TASK:
Rewrite the lines of all the records below, replacing "dropdown" with "drop-down menu" and leaving everything else unchanged. Leave out the pictures.

[Saved entries]
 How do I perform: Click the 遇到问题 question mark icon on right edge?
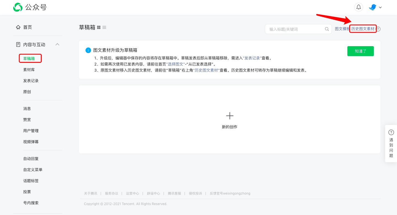tap(391, 132)
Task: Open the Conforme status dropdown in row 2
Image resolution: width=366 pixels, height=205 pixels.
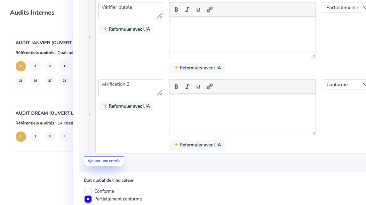Action: [344, 85]
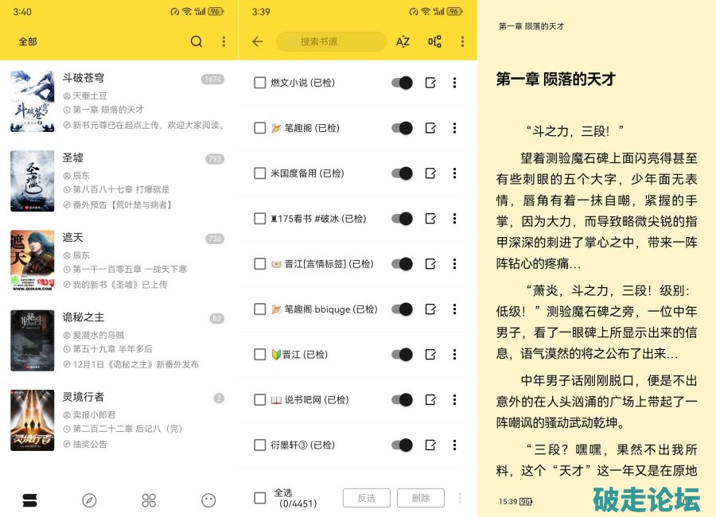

IN RESPONSE:
 How do I perform: Click the 遇到问题 question mark icon on right edge?
tap(391, 132)
Task: Open the Conforme status drop-down menu in row 2
Image resolution: width=366 pixels, height=205 pixels.
Action: [344, 85]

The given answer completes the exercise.